Requirement:
Rewrite the part of the data that opens with the line containing "You are a GUI" and closes with the line containing "The width and height of the screenshot is (1080, 584).", swapping "agent" for "assistant" and leaving everything else as it is. Return only those lines.

..............................

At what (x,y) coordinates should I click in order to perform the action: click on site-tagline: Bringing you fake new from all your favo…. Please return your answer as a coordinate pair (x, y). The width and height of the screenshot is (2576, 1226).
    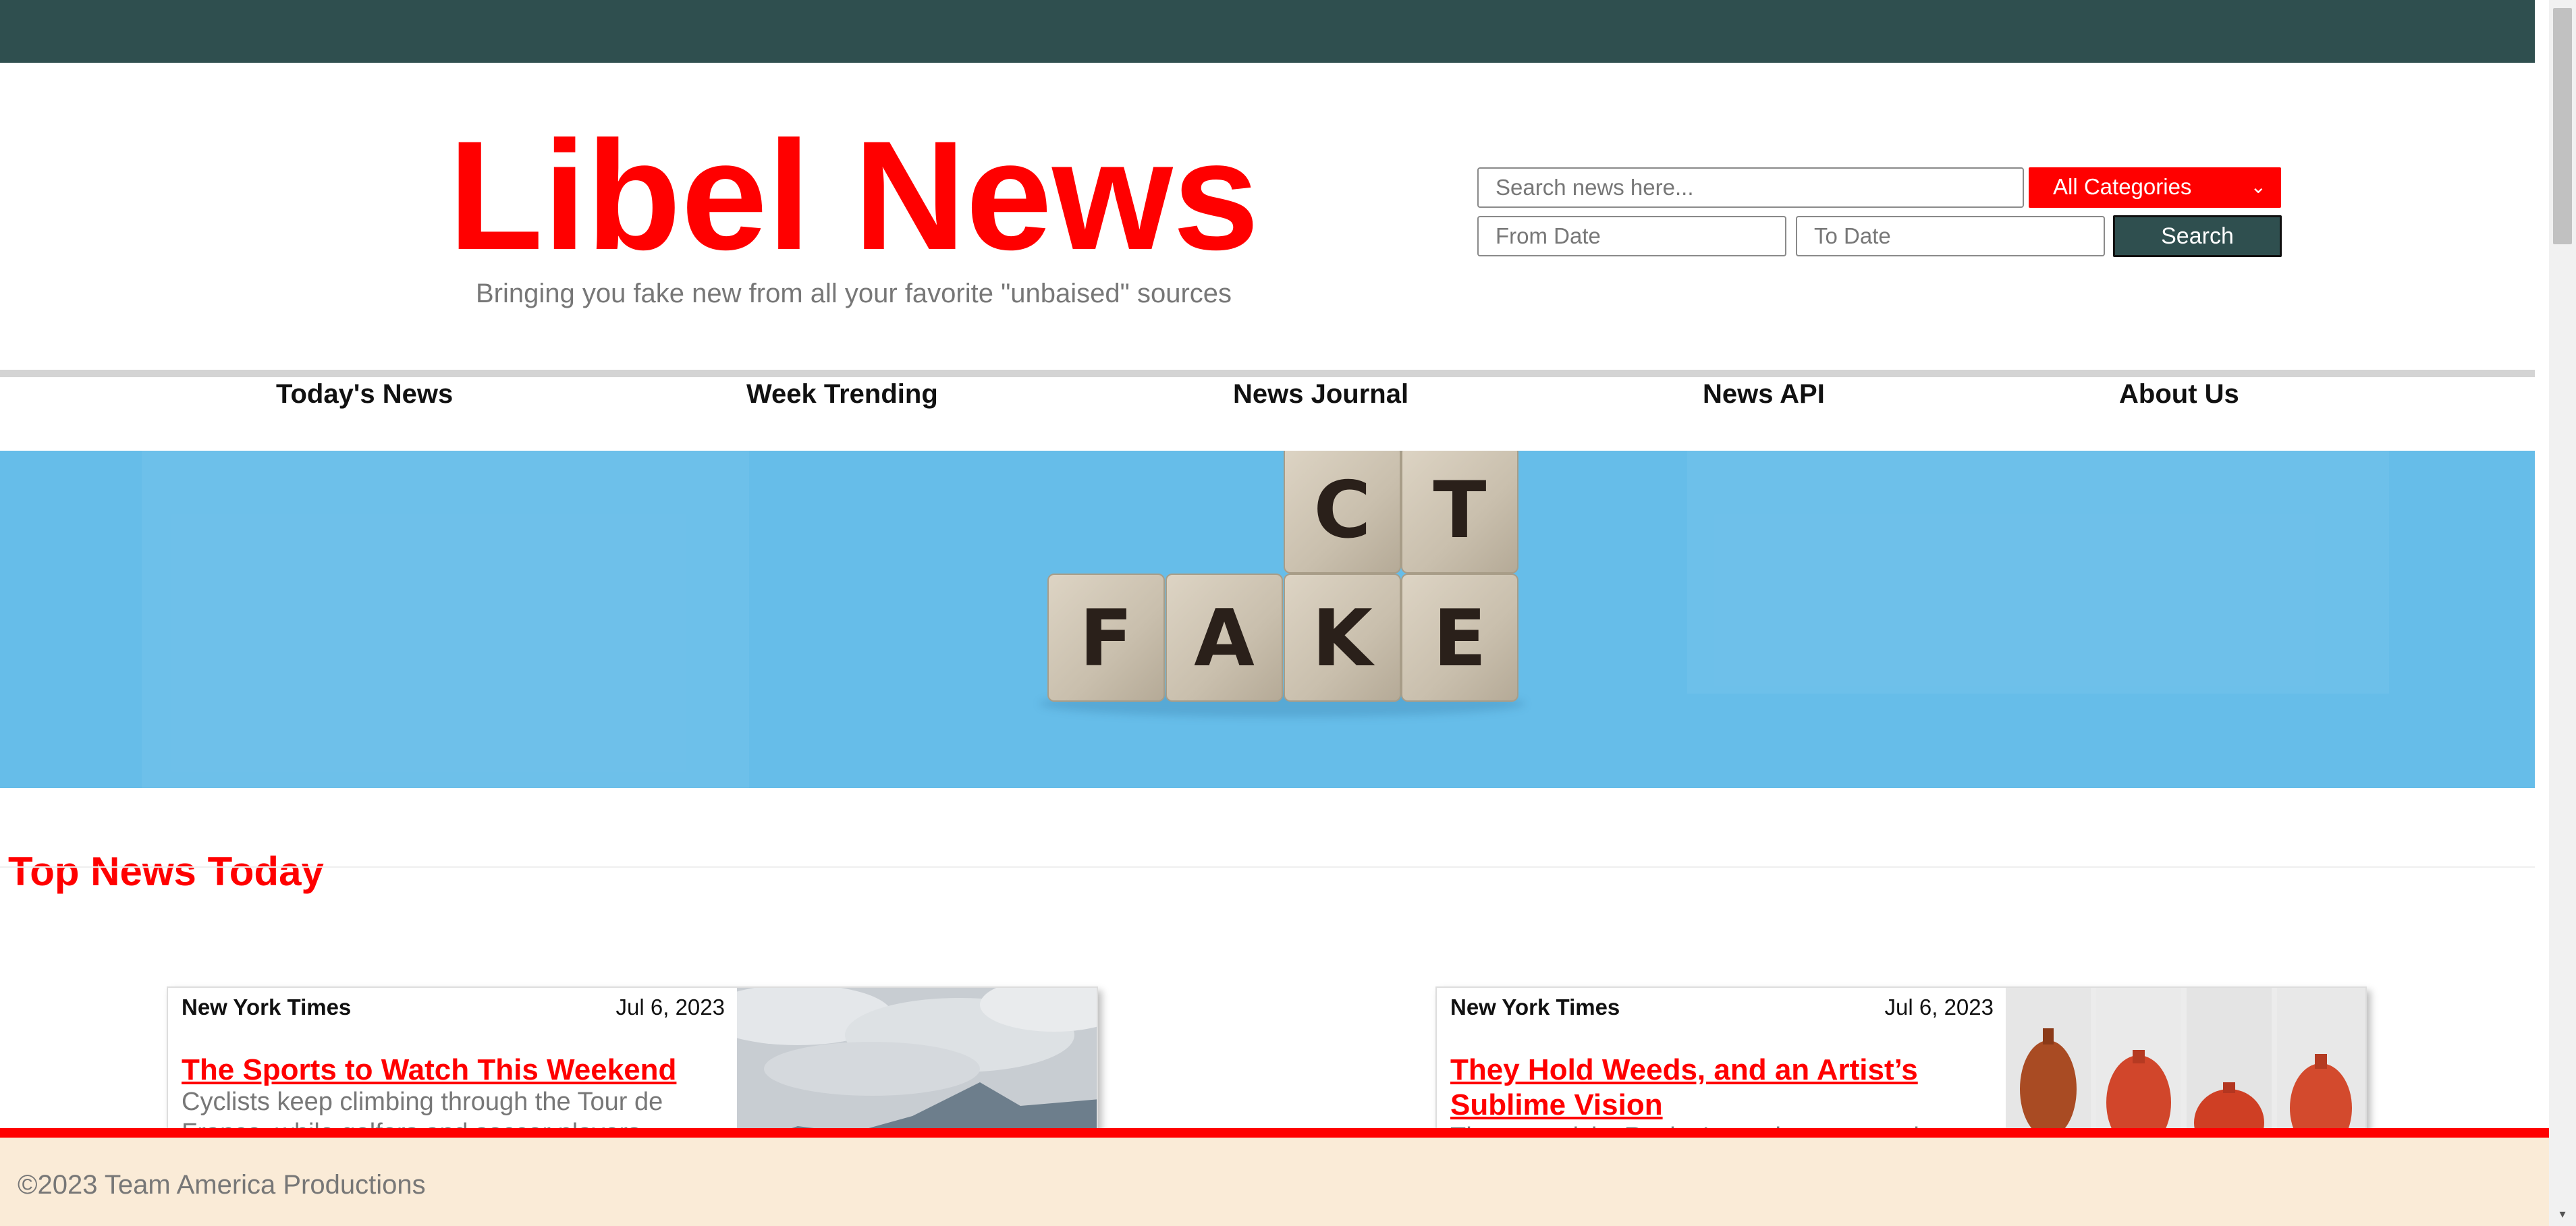
    Looking at the image, I should click on (854, 294).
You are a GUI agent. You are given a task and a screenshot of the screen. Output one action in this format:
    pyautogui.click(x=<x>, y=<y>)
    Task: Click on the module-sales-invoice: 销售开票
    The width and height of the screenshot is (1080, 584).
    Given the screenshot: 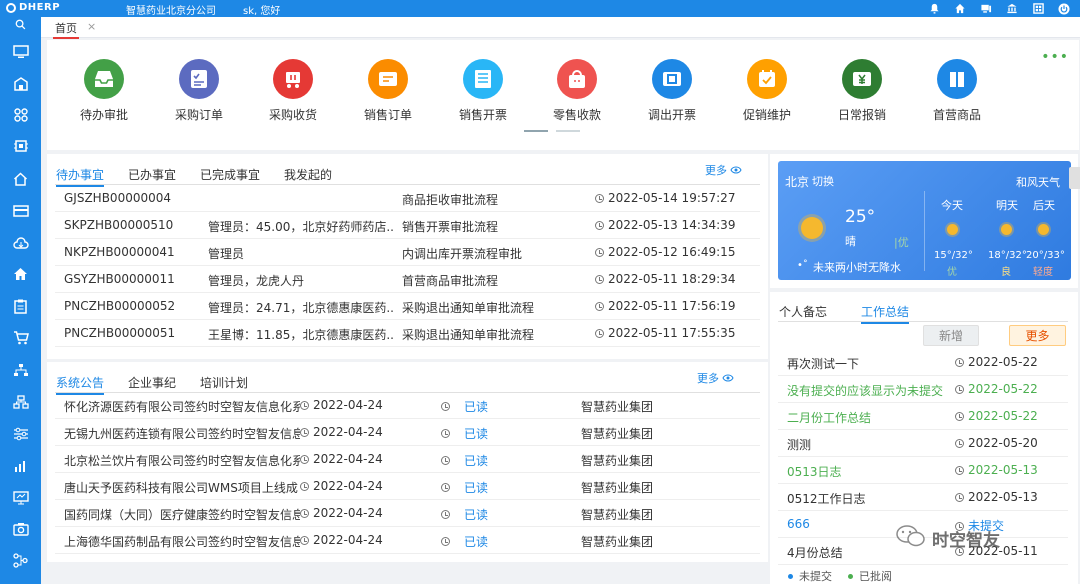 What is the action you would take?
    pyautogui.click(x=483, y=91)
    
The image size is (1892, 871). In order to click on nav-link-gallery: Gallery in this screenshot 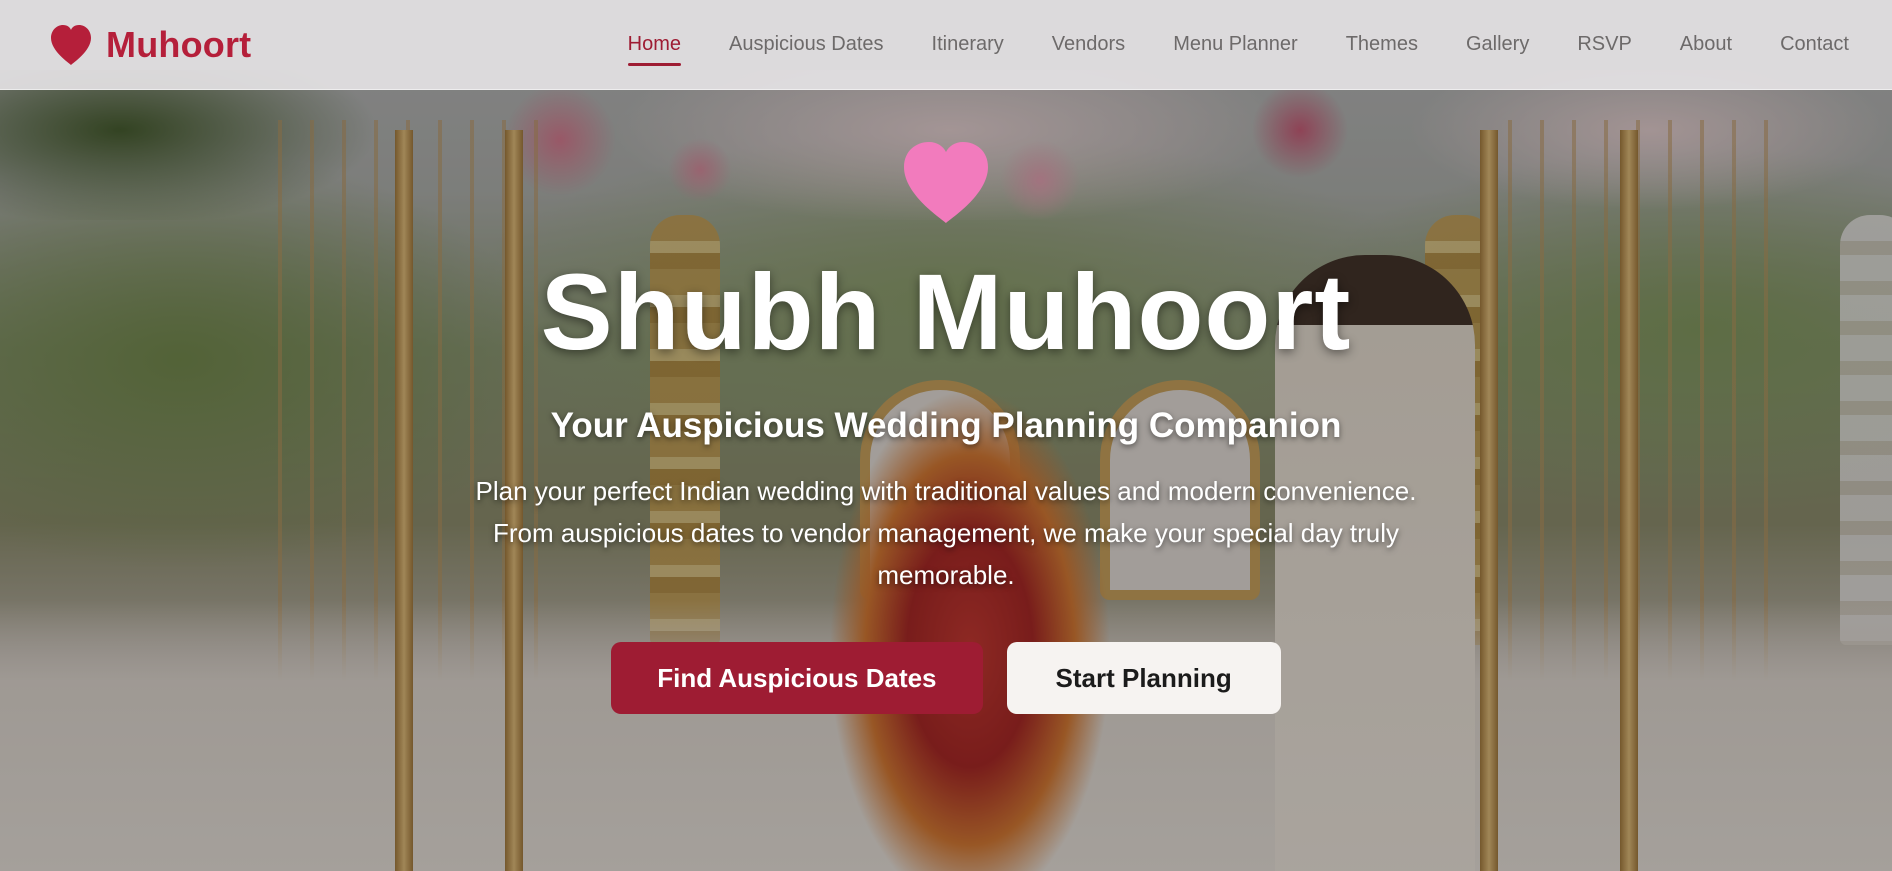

..............................

Answer to the exercise:
You are a GUI assistant. You are given a task and a screenshot of the screen. Output one action in this format:
    pyautogui.click(x=<x>, y=<y>)
    Task: Click on the module-sales-invoice: 销售开票
    The width and height of the screenshot is (1080, 584).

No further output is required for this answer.